The Chancellor has once again demonstrated that he has no idea about real life. In an interview with Caren Miosga, Merz claimed that a shop assistant has to pay less than 144 euros a month in health insurance contributions. What nonsense! Even full-time minimum-wage earners currently pay around 200 euros a month. The Chancellor clearly does not realise that it is primarily low-income earners and the middle class who fund the social security systems. But this is not just a matter of a false statement. After one year in office, it would be best for our country if there were no second year. Merz is pursuing policies that nobody voted for and which are leading our country into decline. Merz must go!

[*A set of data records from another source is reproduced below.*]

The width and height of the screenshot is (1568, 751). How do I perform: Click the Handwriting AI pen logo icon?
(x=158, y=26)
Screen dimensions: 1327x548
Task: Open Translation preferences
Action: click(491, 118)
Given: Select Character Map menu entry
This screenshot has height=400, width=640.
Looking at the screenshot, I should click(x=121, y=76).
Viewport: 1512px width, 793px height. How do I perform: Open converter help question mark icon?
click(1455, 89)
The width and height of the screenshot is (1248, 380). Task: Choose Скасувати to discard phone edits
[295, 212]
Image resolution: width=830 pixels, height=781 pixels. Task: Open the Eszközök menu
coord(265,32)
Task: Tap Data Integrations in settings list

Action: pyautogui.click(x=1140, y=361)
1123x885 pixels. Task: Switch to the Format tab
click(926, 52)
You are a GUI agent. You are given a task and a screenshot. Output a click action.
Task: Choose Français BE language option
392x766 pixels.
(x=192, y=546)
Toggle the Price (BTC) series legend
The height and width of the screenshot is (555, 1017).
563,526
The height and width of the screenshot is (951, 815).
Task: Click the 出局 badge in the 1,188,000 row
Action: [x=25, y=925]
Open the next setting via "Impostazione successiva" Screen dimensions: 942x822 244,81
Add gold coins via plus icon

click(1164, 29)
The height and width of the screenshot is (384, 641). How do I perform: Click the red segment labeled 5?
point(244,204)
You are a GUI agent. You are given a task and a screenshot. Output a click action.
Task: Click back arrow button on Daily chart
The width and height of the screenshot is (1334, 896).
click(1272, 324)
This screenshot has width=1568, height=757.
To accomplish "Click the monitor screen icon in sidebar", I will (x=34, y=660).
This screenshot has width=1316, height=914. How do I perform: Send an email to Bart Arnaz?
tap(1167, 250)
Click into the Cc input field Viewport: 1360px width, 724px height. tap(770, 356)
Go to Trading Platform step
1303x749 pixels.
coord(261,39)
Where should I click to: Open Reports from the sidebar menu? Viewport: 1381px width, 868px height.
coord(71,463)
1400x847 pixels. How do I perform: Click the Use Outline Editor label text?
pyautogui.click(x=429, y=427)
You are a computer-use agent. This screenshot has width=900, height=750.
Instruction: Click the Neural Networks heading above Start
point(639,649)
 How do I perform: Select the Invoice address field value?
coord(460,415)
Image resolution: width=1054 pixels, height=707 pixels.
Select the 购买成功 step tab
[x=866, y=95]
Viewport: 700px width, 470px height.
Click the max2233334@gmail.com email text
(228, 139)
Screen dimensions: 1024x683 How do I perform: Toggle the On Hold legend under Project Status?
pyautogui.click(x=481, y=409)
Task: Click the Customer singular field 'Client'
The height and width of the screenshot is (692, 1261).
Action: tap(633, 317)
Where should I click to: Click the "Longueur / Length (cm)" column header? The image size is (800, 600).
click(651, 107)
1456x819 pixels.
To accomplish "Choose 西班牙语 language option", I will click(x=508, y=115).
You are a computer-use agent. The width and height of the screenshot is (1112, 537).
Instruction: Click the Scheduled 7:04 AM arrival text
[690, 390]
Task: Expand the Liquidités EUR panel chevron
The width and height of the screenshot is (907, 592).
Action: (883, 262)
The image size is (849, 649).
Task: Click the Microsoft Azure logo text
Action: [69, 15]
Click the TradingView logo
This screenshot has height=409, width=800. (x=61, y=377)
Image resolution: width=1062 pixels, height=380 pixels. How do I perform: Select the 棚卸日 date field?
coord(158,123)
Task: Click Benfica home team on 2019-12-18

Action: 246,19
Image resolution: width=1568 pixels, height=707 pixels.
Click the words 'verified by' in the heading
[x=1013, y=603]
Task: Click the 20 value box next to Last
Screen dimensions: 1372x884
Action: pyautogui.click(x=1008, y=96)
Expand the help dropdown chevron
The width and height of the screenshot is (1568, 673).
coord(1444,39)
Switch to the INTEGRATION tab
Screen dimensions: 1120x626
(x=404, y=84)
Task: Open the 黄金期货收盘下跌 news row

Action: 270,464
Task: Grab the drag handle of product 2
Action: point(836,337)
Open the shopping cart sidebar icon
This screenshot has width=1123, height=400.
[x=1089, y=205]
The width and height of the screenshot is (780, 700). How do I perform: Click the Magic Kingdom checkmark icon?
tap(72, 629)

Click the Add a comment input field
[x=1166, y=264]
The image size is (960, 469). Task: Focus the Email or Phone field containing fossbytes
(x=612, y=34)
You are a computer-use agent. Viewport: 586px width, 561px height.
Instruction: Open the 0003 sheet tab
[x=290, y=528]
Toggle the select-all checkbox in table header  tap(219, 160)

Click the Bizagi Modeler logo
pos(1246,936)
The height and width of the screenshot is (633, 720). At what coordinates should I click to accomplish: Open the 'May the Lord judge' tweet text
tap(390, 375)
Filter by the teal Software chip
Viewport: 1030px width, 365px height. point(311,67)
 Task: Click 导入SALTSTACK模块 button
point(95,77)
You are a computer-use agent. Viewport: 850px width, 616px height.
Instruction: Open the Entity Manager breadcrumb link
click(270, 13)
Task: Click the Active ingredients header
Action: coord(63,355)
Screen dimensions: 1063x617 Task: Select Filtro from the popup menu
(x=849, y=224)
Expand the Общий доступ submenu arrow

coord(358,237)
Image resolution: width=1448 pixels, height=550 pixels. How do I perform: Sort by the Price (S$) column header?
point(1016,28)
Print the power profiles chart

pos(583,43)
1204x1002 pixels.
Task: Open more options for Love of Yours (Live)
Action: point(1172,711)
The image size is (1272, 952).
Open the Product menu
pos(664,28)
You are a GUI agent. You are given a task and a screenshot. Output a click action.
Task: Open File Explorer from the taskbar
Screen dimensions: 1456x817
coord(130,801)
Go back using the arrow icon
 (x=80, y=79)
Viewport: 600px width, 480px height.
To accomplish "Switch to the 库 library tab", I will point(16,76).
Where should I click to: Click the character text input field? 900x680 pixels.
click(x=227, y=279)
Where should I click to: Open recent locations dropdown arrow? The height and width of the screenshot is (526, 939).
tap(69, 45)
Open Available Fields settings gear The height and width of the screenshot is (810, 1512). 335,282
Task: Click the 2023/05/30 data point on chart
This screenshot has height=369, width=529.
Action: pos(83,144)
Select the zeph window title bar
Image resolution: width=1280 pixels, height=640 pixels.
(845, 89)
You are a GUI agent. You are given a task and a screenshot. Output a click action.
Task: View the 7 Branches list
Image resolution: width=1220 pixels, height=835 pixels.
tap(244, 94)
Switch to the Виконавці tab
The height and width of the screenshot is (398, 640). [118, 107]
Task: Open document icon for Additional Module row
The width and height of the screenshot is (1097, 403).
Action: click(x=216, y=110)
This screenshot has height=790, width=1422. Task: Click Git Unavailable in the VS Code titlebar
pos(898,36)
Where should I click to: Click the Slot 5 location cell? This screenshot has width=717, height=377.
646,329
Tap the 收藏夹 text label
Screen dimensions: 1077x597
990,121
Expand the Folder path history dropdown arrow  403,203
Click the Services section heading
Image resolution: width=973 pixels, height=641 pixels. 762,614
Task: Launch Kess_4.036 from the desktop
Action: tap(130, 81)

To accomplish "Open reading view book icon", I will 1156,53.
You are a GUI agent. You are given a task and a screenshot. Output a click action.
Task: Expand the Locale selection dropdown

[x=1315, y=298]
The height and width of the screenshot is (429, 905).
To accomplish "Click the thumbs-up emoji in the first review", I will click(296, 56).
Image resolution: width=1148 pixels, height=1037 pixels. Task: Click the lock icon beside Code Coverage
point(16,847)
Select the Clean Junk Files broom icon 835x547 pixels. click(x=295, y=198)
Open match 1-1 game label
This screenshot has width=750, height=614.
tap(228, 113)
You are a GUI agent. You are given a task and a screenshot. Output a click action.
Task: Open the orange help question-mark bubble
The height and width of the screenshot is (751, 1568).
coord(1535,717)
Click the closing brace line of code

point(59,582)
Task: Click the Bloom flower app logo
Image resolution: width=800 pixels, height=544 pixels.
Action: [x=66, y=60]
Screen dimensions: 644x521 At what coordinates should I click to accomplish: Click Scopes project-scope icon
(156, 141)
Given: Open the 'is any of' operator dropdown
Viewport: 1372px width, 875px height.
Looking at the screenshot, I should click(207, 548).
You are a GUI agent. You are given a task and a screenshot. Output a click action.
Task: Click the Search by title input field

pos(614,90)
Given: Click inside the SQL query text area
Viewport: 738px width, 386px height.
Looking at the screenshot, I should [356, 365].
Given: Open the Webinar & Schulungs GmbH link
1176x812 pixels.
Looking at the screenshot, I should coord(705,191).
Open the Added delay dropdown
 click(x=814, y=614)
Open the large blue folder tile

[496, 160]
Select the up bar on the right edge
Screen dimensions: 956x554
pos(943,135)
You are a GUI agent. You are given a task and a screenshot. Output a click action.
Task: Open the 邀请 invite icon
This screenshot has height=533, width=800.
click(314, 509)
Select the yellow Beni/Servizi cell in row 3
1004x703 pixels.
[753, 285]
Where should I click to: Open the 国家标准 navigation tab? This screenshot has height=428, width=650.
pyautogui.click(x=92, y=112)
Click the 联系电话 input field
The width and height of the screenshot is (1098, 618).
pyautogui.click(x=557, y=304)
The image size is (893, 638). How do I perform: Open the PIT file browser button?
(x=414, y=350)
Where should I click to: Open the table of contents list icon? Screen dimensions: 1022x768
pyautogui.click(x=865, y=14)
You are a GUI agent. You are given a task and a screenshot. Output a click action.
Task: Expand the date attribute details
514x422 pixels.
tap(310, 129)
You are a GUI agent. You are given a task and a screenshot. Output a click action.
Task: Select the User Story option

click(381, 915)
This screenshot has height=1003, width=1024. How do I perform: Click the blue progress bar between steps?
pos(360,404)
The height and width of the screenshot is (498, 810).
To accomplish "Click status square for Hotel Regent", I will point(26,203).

A genuine defence of democracy would be to replace this botched coalition with a competent government of people-oriented experts who seek their majorities in Parliament on the merits of the issue and do not exclude any parliamentary group in the process.

From the 28 May Newsletter

The Truth Complex

Why is it that the media increasingly seem to be singing from the same hymn sheet? How does the state-organised suppression of unwelcome opinions work? And what role do NGOs, influencers and journalists play in this? For anyone seeking answers to these questions, I can highly recommend the recently published book “The Truth Complex: How NGOs Combat Unwelcome Opinions on Behalf of the State” by Norbert Häring – business journalist and member of the BSW Commission on Fundamental Values. Further information on the subject can be found on this accompanying page for the book.

Urgent letter to Merz

“By calling for ever more weapons, ever greater military capabilities and ever louder displays of ‘resolve’, and by signalling that Germany is preparing for war rather than working to end it, you have turned Berlin into a catalyst rather than a brake on a Europe-wide war.” In powerful terms, economist and diplomat Jeffrey Sachs calls on Chancellor Friedrich Merz in an urgent letter to begin talks with Russian President Putin without delay in order to establish peace in Europe and halt Germany’s industrial decline. This text should be required reading for every single member of the cabinet!